> **Passage shown**
──────
Dr. Scharf’s talk at Stevens took place on Wednesday in Babbio 122, and focused on his new book, The Copernicus Complex. The book explores deep human questions about our existence, including how probable life and humans were. Dr. Scharf opened by saying that this used to be a purely philosophical question, but new science allows us to estimate this.
Dr. Scharf spoke about cosmic mediocrity, which is the principle that the circumstances of life on Earth are not special; therefore, life should be elsewhere in the universe. He claims that there may in fact be evidence to the contrary of this, and that there appear to be some properties “fine-tuned” for life. Through research over the last 20 years, we now know that the universe makes planets in great abundance, and are confident that within 20 light years of the sun, there exists at least one Earth-like planet.
However, planets are extremely diverse, and there are different categories of planets. When we compare our solar system to others to see if we’re ordinary or not, we get interesting results. The answer is actually no; we’re not that ordinary. Fewer than 1 in 100 planetary systems physically resemble our solar system.
So, is complex-celled life on Earth a “rare” occurrence? Dr. Scharf poses an interesting example here that has to do with perspective and the way in which we interpret things after an event. His example is as follows: A friend from high school with whom he hadn’t spoken in years calls him up one morning and they chat for a bit. This friend has tickets to a baseball game in the area, and is wondering if he would like to go. Of course they go together, but on their way, they get stuck in heavy traffic and arrive at the stadium late and in a different section than they should be. So, as they’re making their way to the section they should be in, they stop because a particularly good batter steps up. The batter hits the ball, and it lands right in his hands. So he thinks, “Holy crap! If my friend hadn’t called me and we didn’t get stuck in traffic and we didn’t get here late then I wouldn’t have been in this spot at this moment to catch this ball!”
──────
> **Recorded information**
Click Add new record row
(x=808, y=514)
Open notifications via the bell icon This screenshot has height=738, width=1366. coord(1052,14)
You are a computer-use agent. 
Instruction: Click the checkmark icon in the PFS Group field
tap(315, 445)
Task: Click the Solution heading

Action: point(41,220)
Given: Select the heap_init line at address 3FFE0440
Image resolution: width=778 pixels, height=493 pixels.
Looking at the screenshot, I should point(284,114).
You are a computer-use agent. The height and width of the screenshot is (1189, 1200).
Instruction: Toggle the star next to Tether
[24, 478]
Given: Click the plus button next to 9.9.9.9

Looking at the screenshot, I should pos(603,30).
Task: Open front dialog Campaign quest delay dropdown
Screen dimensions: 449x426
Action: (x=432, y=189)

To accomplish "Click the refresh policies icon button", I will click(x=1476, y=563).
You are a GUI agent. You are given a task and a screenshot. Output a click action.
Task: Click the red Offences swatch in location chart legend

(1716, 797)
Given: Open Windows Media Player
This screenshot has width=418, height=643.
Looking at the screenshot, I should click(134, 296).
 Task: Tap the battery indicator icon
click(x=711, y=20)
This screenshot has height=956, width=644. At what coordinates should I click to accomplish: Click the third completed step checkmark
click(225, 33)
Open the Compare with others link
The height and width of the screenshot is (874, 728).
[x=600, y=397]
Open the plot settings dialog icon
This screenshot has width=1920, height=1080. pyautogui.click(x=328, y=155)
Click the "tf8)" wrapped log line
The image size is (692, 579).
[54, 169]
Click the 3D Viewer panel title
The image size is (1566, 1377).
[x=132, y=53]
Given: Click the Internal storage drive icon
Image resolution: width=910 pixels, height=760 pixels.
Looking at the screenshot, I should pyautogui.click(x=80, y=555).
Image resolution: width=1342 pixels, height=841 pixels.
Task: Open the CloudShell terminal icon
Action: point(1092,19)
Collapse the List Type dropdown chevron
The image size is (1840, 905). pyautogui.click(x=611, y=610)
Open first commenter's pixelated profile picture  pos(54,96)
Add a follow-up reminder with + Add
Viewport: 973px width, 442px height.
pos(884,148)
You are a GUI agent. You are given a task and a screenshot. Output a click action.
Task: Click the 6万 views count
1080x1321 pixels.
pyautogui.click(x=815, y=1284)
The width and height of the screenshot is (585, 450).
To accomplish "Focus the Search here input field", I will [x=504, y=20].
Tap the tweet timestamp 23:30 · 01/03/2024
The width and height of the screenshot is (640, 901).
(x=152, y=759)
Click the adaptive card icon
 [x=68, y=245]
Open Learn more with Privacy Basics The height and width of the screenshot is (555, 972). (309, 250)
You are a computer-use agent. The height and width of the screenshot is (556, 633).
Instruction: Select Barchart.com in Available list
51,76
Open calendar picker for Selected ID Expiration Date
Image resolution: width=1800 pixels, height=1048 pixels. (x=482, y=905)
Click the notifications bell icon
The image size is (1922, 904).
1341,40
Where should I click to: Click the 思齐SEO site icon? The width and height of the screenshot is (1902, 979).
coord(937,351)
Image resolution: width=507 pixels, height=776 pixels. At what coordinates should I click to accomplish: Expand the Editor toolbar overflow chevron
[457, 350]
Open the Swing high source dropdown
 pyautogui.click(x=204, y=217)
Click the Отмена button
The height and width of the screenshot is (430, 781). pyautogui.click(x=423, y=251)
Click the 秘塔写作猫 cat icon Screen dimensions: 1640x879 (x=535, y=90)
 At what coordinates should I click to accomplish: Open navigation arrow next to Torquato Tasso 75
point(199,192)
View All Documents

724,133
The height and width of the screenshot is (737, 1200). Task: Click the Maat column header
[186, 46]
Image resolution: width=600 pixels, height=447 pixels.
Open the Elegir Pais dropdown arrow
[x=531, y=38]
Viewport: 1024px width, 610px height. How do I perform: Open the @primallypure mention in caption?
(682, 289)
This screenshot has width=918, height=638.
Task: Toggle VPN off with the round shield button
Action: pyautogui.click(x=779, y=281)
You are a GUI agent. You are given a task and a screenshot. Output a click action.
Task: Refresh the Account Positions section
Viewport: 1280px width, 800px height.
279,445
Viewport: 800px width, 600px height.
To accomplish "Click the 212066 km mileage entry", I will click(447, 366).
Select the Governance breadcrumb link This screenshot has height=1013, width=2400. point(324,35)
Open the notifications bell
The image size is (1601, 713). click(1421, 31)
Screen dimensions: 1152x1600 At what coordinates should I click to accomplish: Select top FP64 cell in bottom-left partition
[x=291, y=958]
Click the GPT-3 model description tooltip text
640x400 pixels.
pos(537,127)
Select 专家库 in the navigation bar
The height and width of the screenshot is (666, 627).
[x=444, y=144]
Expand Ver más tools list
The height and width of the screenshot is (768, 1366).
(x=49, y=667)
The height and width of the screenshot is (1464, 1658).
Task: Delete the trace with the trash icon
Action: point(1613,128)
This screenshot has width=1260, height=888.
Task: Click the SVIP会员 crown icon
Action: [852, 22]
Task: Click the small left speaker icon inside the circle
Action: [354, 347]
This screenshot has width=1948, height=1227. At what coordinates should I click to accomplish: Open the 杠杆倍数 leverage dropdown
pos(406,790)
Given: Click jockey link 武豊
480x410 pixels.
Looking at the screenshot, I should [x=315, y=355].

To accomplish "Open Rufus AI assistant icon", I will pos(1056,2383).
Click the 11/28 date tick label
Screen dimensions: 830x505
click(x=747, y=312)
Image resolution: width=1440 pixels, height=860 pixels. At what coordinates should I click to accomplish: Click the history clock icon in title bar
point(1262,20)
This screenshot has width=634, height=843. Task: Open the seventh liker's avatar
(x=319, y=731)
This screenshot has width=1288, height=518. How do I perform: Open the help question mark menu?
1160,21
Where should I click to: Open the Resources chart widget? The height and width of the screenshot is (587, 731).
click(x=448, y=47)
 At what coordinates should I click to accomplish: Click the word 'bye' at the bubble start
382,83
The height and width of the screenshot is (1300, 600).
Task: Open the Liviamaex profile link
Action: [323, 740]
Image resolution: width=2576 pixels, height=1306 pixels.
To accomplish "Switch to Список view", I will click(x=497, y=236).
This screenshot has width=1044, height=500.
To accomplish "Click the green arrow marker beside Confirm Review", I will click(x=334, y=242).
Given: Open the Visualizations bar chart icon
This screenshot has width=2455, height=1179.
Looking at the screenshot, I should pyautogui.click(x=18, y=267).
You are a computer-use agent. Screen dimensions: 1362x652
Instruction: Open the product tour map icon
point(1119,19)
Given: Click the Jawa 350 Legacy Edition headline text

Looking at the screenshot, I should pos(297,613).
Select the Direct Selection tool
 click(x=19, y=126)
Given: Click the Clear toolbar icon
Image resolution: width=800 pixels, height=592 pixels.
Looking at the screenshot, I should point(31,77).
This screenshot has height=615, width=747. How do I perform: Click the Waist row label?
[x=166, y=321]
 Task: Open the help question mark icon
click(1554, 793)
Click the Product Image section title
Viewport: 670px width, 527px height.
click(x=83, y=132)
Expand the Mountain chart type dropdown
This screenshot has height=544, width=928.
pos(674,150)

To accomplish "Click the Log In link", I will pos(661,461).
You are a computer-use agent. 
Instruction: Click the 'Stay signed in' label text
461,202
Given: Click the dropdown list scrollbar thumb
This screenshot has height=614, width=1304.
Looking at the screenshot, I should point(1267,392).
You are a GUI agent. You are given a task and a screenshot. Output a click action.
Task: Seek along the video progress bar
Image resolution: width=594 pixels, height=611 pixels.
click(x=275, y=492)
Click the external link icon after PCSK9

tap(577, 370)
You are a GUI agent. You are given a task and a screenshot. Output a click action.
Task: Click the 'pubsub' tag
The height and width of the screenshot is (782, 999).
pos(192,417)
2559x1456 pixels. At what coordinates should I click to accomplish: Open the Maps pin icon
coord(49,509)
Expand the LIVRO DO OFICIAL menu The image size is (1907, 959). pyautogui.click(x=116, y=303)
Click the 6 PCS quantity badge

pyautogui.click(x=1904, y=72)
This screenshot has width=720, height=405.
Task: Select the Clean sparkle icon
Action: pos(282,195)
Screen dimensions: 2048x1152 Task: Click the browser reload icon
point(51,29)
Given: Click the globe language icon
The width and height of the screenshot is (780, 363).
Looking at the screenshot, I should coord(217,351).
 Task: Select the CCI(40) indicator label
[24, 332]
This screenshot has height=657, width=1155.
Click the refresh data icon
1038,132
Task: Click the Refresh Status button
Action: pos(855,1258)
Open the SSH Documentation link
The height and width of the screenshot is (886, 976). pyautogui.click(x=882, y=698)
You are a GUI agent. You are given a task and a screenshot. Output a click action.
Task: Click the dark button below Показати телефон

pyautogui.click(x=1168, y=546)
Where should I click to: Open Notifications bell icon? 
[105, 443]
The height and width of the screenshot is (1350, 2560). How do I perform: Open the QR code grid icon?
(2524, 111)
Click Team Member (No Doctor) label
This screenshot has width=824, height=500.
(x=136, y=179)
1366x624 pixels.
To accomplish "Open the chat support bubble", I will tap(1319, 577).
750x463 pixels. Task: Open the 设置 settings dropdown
──────
> **Exercise instructions**
Say whether each statement agrees with the passage about Dr. Scharf's talk, answering yes or no and quoting the deciding words: (a) The talk was held in Babbio 122. (b) Most planetary systems physically resemble our solar system. (c) In the baseball example, the two friends reach the stadium early.

> **Solution to this problem**
(a) Yes: "took place on Wednesday in Babbio 122"
(b) No: "Fewer than 1 in 100 planetary systems physically resemble our solar system."
(c) No: "arrive at the stadium late and in a different section than they should be"